Domaine Saladin
Saint-Marcel-d'Ardèche - Rhône Valley
Domaine Saladin is a real family business, the historical archives testifies of the roots of the Saladin domaine in 1422 !
Since then, 21 generations of the family have kept the tradition alive, and the estate is now under the hands of the Saladin sisters - Elisabeth and Marie Laurence.
Located in the small village of Saint Marcel d’Ardèche, a cross road between Provence and the Rhone Valley, the estate is composed of 18 hectares of 40 years old vines of the myriad of great grape varieties of the region (13 in total!), in both red and white.
The entire vineyards have always been biologically farmed, in total harmony with the soil, the climatic conditions and the terroir with a master skill in picking at maturity.
Domaine Saladin in the bottle
Per El Côtes du Rhône Blanc
“Per El” means “For her” in old patois, and was created by Louis Saladin in the 1980s for his wife, Annick. This is the only white made by the domaine, blending 6 different grapes : Clairettes, Roussanne, Marsanne, Bourboulenc, Viognier and Grenache Rose. It is a natural wine, with only indigenous yeast, aged in stainless steel vats to retain all the freshness.
Paul Côtes du Rhône Rouge
The parcel takes its name from the great old uncle of the family - Paul, and these vines are the oldest of the domaine.

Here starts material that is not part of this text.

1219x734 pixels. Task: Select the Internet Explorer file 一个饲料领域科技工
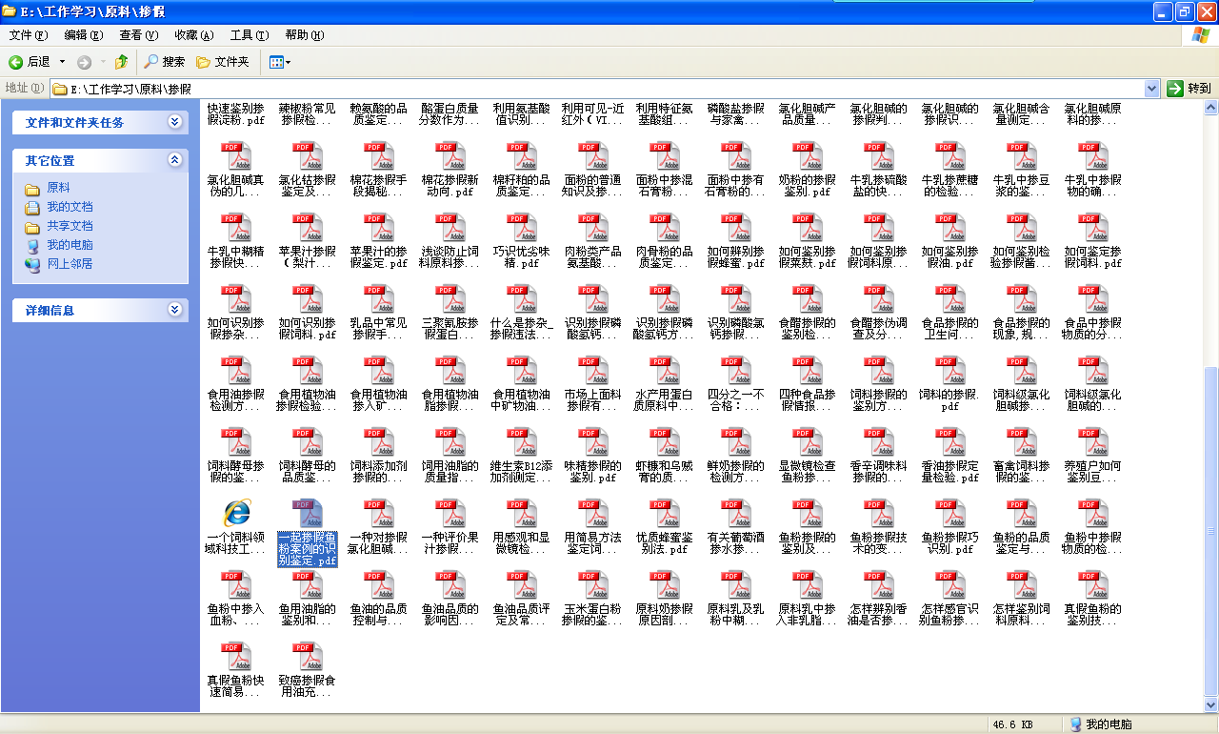(235, 514)
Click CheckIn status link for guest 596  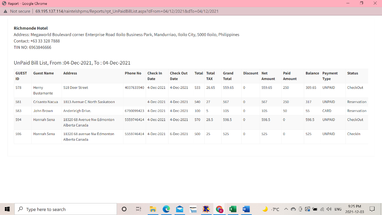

Made of 90% Grenache and 10% Clairette, they benefit from an ideal South exposure, and will spend 9 months in old oak barrels.
Fan dé Lune Côtes du Rhône Villages Saint Andéol Rouge
The blend is composed of a majority of Mourvèdre, Grenache Noir and Syrah, coming from 40 years old vines. The vineyard is located on terrasses, biologically farmed with no use of chemicals. Special note for the care for each grape : a later picking of the Mourvèdre, semi-carbonic maceration for the Grenache and longer vinification time for the Syrah. Aged in old foudre for 9 months.
Haut Brissan
Haut Brissan is an historical parcel of the family domaine located on the highest hill of the village. Made of 100% old Grenache Noire, with semi-carbonic maceration in whole bunches and indigenous yeasts in concrete vats, with no use ever of chemicals from the vineyard to the bottle. The sisters decided to declassify the wine in 2006, to have more flexibility in terms of vinification and ageing.